The Georgia Supreme Court unanimously ruled Monday that a Gambian man convicted of murder in Fulton County is entitled to a new trial because his uncertified interpreter provided him with an inaccurate translation of the proceedings against him, Daily Report online said.
Identified in the story as Mahamadou Tunkara, he was reported to have been convicted in November 2010 for the murder of Muhamed Turay and sentenced to life plus five years.
The medium reported the decision echoed a reminder last week by Chief Justice Hugh Thompson to lawmakers that state and federal law require that courts provide language services free of charge to litigants and witnesses in criminal and civil cases.
Noting that 700,000 people born outside the United States live in metropolitan Atlanta, Thompson said he envisioned “that every court, in every city and every county in Georgia, will have the capacity of serving all litigants, speaking any language, regardless of national origin, from the moment they enter the courthouse until the moment they leave.”
In the decision announced Monday, Justice Harold Melton wrote for the court, directing the Fulton County Superior Court to retry Mahamadou Tunkara, a native of the West African country of Gambia who speaks Soninke.
But the trial judge, Fulton County Superior Court Judge Craig Schwall, granted Tunkara’s motion for new trial on the grounds that his interpreter did not give him a clear picture of what was happening at his trial.
Fulton County District Attorney Paul Howard appealed the ruling to the high court, along with Deputy District Attorney Paige Whitaker and Assistant District Attorney Sheila Gallow.
Howard was not immediately available for comment.
Tunkara was represented on appeal by Bruce Harvey of the Bruce Harvey Criminal Defense Law Firm.
Harvey said Schwall deserved credit for making a rare decision to grant a new trial in a case he had just heard.
“He did what a judge is supposed to do,” Harvey said. Schwall re-evaluated his denial during trial of the public defender’s motion for a mistrial because of the language problem.
“He said, “I was wrong. We’ll try the case again.'”
Harvey said the translator at the trial spoke the language but wasn’t qualified to be a court interpreter, “which is very difficult.”
Melton noted that the trial judge’s order for a new trial referred to “a complete breakdown” of Tunkara’s understanding of the proceedings due to misleading information from his interpreter, who was not officially certified.

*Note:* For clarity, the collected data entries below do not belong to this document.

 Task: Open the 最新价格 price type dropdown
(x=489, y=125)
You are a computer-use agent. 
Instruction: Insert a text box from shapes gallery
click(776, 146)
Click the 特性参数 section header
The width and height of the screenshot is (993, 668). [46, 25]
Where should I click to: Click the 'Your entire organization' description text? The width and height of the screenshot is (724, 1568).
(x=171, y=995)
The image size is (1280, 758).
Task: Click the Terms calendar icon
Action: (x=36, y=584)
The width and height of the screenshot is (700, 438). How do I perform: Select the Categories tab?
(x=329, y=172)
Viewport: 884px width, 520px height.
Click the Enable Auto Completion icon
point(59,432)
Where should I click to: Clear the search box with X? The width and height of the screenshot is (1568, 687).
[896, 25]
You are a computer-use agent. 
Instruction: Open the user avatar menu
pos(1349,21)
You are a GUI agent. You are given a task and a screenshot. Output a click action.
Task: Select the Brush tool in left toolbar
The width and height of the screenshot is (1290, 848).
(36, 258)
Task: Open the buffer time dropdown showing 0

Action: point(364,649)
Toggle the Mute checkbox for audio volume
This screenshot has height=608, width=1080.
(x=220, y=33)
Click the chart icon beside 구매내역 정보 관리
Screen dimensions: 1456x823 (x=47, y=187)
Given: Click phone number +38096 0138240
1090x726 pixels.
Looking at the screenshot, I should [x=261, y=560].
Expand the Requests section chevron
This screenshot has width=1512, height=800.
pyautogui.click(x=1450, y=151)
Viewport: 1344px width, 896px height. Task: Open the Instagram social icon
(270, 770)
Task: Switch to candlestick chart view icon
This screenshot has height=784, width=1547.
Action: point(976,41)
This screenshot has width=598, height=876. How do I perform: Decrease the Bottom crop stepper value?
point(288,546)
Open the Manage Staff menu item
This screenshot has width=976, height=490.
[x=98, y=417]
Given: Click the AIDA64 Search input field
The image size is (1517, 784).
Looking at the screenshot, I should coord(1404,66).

The state argued that the trial court abused its discretion and challenged the ruling as not supported by statutes allowing for judges to grant new trials if the verdict goes against the evidence.
The high court agreed the judge used the wrong statutes to back up the new trial order but was correct nonetheless.
Melton wrote that the trial judge’s ruling for a new trial was premised on a special ground: the inadequacy of the interpreter.